Requirement
Each line, starting at the one with "Where should I" and running to the end of the data below, is to be set down again exactly, both ends included; leave pictures out.

----------------

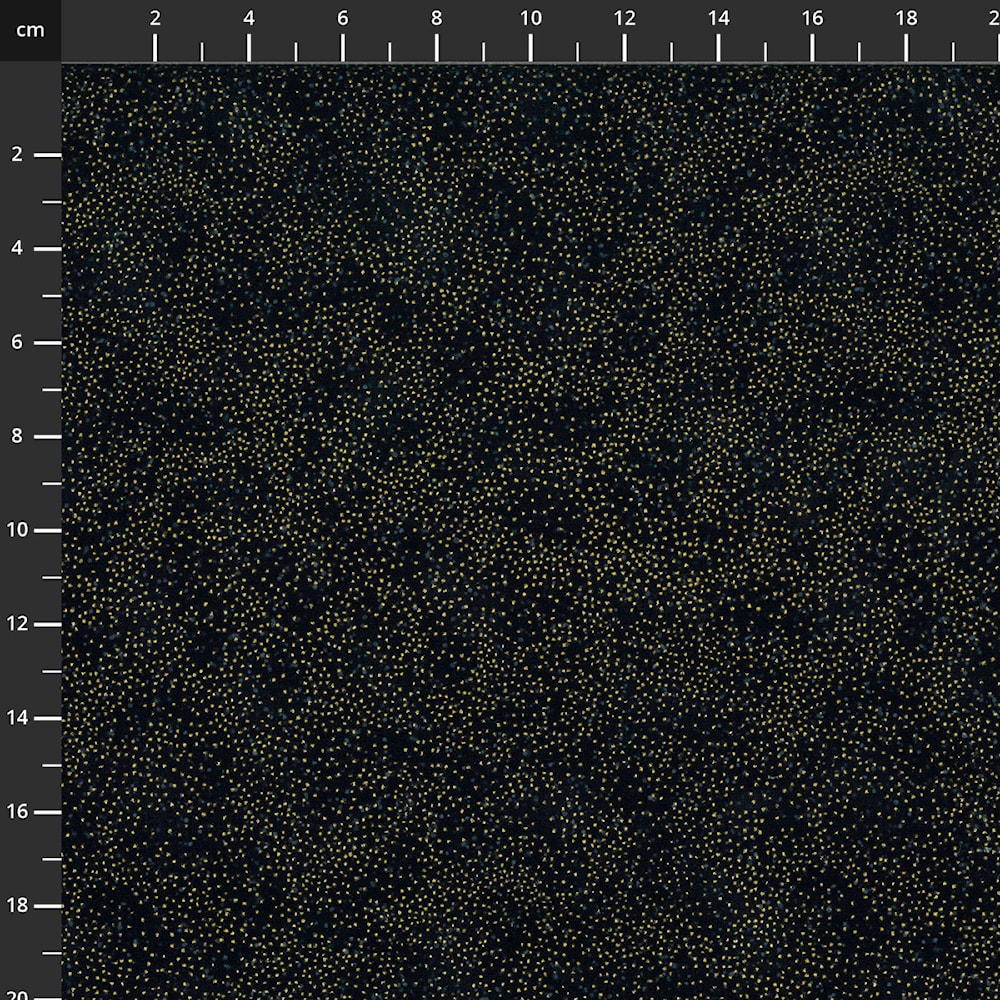The height and width of the screenshot is (1000, 1000).
Task: Click 12 on the top ruler
Action: [x=624, y=18]
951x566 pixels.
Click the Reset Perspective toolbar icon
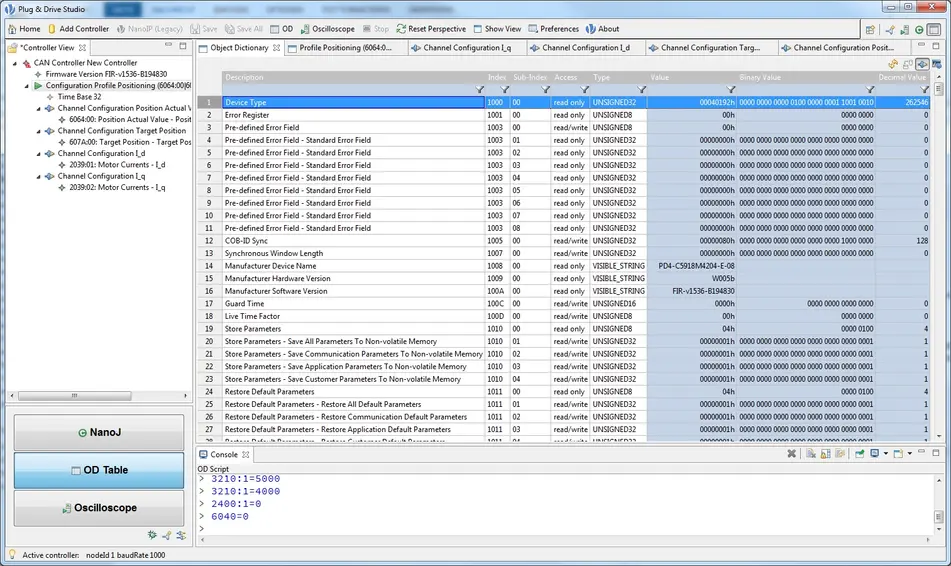[x=430, y=29]
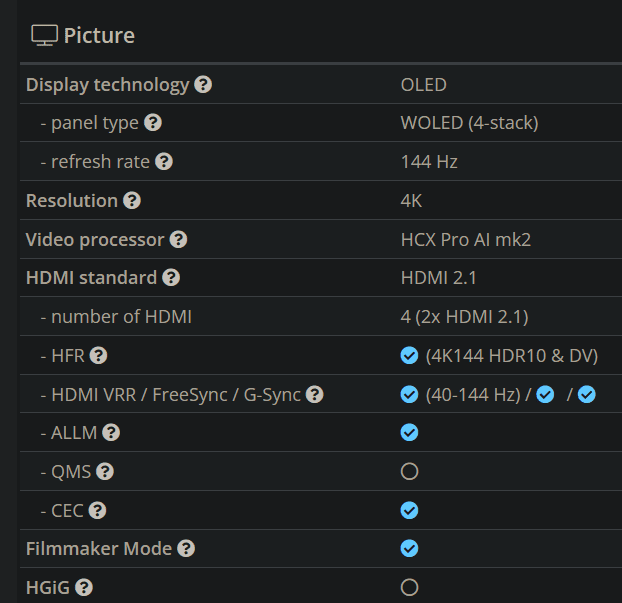Click the CEC checkmark indicator
The width and height of the screenshot is (622, 603).
click(x=409, y=510)
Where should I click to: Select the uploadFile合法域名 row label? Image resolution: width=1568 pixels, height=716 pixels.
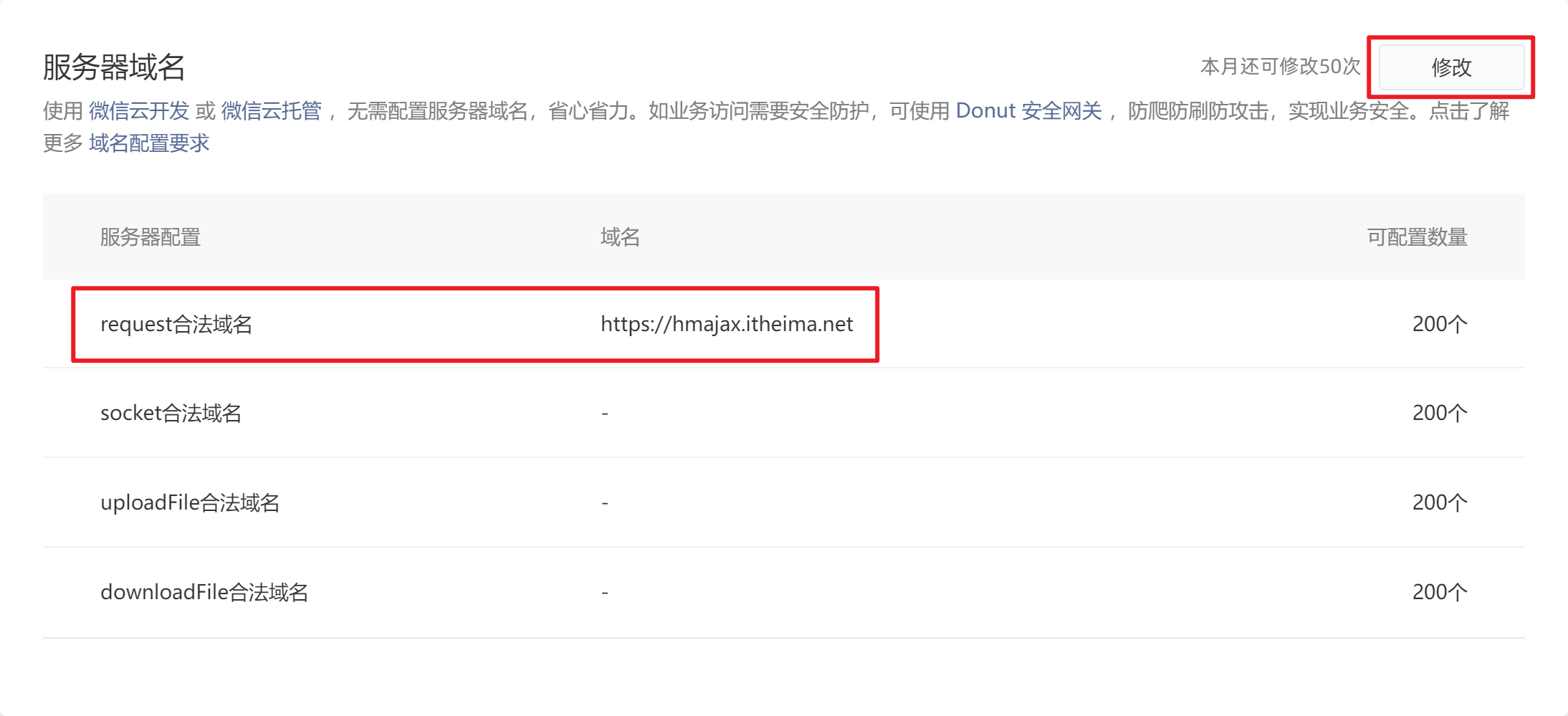pos(190,503)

----------------

Solution for this problem
Where should I click to: Select the uploadFile合法域名 row label? Image resolution: width=1568 pixels, height=716 pixels.
pos(190,503)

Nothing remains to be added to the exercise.